* _TASK INSTRUCTIONS_
Copy out each line below in which the string "computer" appears.

[Stored items]
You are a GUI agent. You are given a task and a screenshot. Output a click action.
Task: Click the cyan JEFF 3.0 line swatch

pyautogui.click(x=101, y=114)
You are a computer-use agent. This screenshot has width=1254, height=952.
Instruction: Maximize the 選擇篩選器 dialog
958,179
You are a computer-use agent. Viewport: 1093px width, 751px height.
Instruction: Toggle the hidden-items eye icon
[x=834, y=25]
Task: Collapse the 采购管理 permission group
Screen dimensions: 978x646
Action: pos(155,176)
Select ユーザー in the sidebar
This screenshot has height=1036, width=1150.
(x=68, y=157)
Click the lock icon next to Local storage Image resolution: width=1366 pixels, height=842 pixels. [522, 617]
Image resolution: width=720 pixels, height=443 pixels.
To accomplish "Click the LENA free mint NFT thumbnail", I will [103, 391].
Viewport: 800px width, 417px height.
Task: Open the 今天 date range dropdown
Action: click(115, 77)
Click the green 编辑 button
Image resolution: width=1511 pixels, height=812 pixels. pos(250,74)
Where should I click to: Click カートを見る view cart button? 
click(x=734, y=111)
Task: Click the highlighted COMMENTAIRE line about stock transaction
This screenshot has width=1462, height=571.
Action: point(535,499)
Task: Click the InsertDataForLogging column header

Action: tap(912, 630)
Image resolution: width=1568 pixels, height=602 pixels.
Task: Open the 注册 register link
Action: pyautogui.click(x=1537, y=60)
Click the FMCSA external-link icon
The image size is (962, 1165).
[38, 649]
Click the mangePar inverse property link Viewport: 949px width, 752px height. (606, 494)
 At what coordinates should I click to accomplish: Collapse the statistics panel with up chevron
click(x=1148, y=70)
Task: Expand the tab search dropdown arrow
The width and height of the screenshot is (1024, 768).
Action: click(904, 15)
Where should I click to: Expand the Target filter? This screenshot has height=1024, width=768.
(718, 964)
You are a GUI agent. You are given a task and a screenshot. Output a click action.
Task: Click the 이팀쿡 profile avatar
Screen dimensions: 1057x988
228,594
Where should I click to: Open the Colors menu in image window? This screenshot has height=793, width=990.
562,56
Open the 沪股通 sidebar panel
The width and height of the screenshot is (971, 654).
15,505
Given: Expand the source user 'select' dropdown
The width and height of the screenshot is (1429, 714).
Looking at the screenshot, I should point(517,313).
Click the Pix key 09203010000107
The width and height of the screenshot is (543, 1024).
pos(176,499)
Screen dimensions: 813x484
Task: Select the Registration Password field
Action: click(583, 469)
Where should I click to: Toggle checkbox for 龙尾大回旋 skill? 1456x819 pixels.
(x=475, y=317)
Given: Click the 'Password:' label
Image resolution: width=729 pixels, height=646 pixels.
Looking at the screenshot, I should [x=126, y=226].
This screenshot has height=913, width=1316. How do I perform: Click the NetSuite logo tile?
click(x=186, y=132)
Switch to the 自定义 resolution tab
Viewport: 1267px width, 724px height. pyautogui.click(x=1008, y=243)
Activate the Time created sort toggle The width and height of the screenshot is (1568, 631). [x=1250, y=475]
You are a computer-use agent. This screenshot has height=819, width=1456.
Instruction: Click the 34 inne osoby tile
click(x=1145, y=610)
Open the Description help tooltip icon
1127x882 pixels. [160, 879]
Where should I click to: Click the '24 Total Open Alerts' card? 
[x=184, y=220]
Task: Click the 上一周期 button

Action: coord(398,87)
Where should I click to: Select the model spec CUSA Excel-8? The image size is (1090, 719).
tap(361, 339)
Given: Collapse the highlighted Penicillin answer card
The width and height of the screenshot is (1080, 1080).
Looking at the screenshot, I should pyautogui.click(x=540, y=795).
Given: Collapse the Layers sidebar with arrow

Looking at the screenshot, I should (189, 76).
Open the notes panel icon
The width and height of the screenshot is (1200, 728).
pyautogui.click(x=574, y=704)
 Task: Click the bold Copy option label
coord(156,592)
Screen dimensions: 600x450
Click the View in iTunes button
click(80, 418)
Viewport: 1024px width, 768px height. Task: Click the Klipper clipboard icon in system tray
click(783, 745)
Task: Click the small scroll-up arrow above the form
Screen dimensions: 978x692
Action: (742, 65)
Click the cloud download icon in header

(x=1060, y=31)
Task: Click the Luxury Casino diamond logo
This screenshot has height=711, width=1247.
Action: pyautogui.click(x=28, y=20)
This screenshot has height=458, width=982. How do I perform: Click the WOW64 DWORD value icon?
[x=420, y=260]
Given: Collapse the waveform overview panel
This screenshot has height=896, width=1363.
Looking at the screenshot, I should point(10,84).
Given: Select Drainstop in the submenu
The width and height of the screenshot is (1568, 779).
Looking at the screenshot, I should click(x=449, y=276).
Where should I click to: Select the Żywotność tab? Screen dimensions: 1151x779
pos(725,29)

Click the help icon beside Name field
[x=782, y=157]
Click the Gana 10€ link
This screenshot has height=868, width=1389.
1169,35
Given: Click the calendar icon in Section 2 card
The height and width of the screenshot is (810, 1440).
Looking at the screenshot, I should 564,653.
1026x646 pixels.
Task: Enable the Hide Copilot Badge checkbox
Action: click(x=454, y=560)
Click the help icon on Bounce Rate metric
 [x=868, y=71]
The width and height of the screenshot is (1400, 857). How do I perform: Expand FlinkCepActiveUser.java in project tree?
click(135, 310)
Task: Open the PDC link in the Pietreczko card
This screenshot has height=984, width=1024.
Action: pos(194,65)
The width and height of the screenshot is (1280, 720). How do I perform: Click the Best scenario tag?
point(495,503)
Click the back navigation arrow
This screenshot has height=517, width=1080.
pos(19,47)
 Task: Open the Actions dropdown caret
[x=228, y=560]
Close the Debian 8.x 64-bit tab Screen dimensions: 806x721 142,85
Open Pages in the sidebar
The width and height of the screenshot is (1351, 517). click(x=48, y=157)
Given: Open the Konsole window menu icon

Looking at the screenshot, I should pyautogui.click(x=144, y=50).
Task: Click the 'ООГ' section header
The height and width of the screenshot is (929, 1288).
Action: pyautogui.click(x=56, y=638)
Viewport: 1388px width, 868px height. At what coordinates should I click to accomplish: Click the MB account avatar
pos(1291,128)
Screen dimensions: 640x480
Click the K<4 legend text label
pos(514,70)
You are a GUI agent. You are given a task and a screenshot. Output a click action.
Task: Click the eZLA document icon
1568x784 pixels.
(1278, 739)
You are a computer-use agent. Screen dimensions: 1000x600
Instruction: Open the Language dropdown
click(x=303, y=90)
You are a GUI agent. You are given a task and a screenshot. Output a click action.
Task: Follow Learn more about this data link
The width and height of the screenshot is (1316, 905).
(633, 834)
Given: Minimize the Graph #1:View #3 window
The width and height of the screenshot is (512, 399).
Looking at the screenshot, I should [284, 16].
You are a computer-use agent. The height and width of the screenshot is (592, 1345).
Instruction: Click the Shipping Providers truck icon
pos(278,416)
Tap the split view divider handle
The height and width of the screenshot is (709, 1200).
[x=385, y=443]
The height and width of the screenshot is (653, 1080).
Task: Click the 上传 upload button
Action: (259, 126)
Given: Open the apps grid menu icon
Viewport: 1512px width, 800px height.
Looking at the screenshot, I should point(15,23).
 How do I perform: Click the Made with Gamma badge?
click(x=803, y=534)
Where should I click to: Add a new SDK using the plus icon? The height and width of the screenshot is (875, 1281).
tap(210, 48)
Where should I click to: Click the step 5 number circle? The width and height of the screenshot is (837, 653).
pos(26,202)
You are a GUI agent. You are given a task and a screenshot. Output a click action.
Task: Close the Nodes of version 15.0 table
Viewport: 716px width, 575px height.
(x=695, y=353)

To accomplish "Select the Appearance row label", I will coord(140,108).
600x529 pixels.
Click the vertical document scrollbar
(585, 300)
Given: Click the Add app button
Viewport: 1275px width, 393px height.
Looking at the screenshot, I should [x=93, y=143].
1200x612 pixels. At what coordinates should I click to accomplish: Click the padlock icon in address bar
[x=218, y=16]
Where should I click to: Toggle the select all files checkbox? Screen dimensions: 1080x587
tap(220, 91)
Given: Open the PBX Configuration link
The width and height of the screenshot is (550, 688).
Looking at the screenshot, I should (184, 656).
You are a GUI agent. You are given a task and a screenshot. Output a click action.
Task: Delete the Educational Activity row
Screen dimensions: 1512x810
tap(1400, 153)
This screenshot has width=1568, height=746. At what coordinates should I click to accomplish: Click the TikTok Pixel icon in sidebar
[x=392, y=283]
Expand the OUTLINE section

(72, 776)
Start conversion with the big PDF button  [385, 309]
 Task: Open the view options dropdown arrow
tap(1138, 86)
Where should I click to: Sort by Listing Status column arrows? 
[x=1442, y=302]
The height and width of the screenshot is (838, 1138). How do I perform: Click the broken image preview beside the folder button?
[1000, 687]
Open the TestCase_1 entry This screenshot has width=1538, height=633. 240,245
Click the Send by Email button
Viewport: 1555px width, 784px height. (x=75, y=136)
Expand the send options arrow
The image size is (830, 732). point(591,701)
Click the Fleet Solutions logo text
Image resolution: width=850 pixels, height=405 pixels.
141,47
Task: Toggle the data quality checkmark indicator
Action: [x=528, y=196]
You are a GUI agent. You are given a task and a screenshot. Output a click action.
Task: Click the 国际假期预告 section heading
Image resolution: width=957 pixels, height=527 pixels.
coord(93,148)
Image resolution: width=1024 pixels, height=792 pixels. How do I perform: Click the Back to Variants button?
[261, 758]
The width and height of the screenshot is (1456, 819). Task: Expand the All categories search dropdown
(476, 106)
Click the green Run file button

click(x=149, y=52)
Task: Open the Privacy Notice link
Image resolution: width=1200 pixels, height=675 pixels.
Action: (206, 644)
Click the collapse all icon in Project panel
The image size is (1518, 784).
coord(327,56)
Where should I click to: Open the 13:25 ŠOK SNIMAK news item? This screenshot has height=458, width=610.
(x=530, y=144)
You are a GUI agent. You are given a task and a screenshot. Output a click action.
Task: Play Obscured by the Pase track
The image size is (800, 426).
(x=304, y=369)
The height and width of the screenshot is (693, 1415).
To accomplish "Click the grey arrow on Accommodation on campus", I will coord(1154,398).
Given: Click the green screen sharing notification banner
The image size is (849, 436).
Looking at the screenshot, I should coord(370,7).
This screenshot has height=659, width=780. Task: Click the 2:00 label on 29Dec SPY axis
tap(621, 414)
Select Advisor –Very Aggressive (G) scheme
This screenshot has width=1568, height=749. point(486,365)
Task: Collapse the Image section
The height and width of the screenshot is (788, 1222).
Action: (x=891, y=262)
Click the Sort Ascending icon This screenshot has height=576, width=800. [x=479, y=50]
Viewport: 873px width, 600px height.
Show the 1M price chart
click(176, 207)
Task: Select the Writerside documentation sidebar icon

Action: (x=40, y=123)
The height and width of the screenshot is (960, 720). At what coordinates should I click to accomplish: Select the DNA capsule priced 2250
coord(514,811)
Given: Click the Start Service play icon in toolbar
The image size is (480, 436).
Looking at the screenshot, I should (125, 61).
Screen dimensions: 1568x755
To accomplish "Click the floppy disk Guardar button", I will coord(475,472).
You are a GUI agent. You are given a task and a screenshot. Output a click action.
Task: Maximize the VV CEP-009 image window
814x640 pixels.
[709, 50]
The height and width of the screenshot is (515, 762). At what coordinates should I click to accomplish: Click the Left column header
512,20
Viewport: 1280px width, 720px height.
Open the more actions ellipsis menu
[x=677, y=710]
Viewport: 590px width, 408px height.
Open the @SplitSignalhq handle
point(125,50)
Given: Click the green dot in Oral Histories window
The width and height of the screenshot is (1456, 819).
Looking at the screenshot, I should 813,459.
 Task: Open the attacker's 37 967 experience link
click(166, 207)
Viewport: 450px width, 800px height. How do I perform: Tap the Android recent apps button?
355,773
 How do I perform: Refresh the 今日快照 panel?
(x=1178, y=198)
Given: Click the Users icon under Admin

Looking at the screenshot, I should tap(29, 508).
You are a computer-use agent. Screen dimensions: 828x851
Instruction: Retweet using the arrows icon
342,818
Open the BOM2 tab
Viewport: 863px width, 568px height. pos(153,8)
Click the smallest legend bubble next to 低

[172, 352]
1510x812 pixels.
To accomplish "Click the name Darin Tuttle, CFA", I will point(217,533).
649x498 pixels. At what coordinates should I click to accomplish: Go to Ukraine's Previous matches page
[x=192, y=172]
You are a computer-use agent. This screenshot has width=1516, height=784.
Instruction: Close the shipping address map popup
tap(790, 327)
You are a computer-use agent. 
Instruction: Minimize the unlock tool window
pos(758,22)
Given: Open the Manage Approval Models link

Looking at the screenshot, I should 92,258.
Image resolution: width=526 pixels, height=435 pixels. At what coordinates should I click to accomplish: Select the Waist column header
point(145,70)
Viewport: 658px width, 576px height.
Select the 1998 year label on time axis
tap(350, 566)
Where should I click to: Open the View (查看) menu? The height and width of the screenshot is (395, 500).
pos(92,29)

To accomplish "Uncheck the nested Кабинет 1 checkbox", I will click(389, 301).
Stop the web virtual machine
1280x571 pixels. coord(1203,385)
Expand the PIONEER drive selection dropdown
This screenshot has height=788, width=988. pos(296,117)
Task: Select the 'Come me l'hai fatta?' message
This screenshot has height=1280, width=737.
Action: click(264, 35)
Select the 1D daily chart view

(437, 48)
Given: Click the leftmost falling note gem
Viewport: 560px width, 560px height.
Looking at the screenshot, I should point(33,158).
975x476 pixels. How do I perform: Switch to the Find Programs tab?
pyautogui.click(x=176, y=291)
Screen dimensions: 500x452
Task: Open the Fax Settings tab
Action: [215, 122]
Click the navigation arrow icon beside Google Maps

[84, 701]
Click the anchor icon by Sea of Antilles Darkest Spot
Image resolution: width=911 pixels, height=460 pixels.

* _SOLUTION TO THIS EXERCISE_
You are a computer-use agent. This screenshot has width=1254, height=952.
You are a computer-use agent. Viewport: 1093px width, 751px height.
You are a computer-use agent. This screenshot has height=819, width=1456.
You are a computer-use agent. Screen dimensions: 1000x600
You are a computer-use agent. The height and width of the screenshot is (592, 1345).
You are a computer-use agent. Screen dimensions: 828x851
You are a computer-use agent. This screenshot has width=1516, height=784.
You are a computer-use agent. 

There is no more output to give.